Moins de femmes pour écrire des romans, moins de femmes dans les romans ?

Cécile Mazin - 20.02.2018

Edition - International - femmes auteures romans - édition femmes hommes - égalité hommes femmes


Être ou avoir ? Entre hommes et femmes, le traitement est assez marqué : à travers l’analyse de quelque 100.000 romans s’étendant sur une période de plus de deux siècles, les distinctions sont notables. Et si les mots ont un sens, entre le XIXe et le XXe siècle, les différences de traitement entre hommes et femmes sont notables...


reclining with stripy gloves
Empress of Blandings, CC BY SA NC 2.0
 

 

Un algorithme s’est arrêté sur 104.000 œuvres de fiction, parues entre 1780 et 2007 — le fonds provenait de la bibliothèque numérique HathiTrust. Les universitaires de l’Illinois et de Berkeley se sont ainsi penchés sur l’analyse sémantique que permettait la machine. Dans leurs hypothèses, les romans allaient mettre en avant une plus grande importance accordée aux femmes.

Sauf que non.

 

« Du XIXe siècle, jusqu’au début des années 60, nous observons une forme de déclin constant », notent les scientifiques Ted Underwood, David Bamman et Sabrina Lee. Non seulement le nombre de personnages féminins diminue, mais le nombre de livres écrits par des femmes chute drastiquement.

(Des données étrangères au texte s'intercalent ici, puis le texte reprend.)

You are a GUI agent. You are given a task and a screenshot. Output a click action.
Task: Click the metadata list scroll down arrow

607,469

Ils passent de 50 % des titres à environ 25 % entre 1850 et 1950. 

 

Sans voix, les universitaires avouent qu’ils s’attendaient bien à ce que les effets du féminisme se fassent sentir. Interrogeant tout d’abord la méthodologie, leurs nouvelles volées de tests ne firent que confirmer les premiers résultats.

 

Les auteures ne finissent par ne plus représenter qu’un quart de la production de livres. « Si cette tendance est réelle, c’est un fait important dans l’histoire littéraire, qui devrait être souligné, disons, y compris dans les introductions d’anthologies. » Et de poursuivre leurs constats avec aberration : entre 1800 et 1960, il apparaît que cette régression est régulière, autant que manifeste.

 

Alors quid ? L’inversement de cette tendance à partir des années 70 serait à mettre sur le compte de l’embourgeoisement du roman. Jusqu’au milieu du XIXe siècle, écrire un roman n’était pas en soi une carrière avec une panacée sociale. Mais à mesure que le regard a changé, la représentation de femmes dans la profession a fini par se réduire. Les hypothèses s'arrêtent là, mais la maîtrise des moyens de production des romans, les maisons d'édition, entre aussi en jeu, évidemment.

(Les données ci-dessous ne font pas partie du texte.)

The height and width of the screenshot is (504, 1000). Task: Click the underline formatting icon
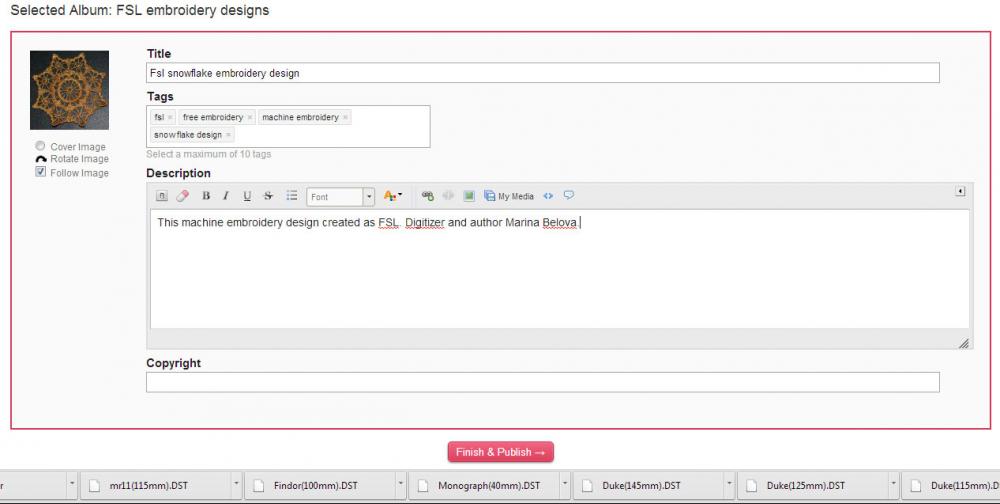point(247,196)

Or, cette conclusion s’accompagne d’une autre observation : le nombre de personnages féminins chute tout aussi drastiquement — logique, déplorerait-on. Les femmes n’occupent en effet qu’un quart de l’ensemble de l’espace des ouvrages, chez les hommes. Dans les livres de femmes, la représentativité est plus proche de l’égalité.

 

Conclusion ? Pour Kate Mosse, romancière spécialisée dans l’histoire et fondatrice du prix Women’s Prize for Fiction, rien de véritablement étonnant. À la création du prix, cette dernière a relevé qu’un livre avec un protagoniste masculin était plus en mesure de devenir lauréat... 



 

Le fait est, poursuit-elle, que les femmes avaient plus de liberté lorsque Jane Austen, Mary Shelley ou Ann Radcliffe signaient des romans. Ensuite, l’époque victorienne a de nouveau imposé l'idée d'une femme au foyer, dévouée à son mari, à ses enfants et à la famille. Et, par la suite, la critique littéraire est devenue une discipline, masculine par essence, faisant perdre leur position aux femmes. 

 

Bien entendu, l’ensemble des textes analysés était en langue anglaise. Mais rien ne semble indiquer qu’il puisse en être autrement avec l’évolution de l’édition en langue française.  

 

via Culture analyticsGuardian




Commentaires

Article intéressant mais grosse erreur: Ni Jane Austen, ni Mary Shelley, ni Ann Radclyffe ne sont des auteures victoriennes! Elles précèdent cette époque qui fut plutôt régressive pour les femmes. (règne de Victoria: 1837- 1901. Ann Radclyffe: 1764 – 1823 - Mary Shelley 1797-1951 - Jane Austen 1775-1817).
Il y a un contresens par rapport à une phrase de l'article du Guardian:" women are freer in the time of Jane Austen or Mary Shelley or Ann Radcliffe, but then Victorian values – the idea of the angel in the home – take over. " C"est avant l'époque victorienne, imposant le modèle de la femme ange du foyer, que les femmes avaient plus de liberté!"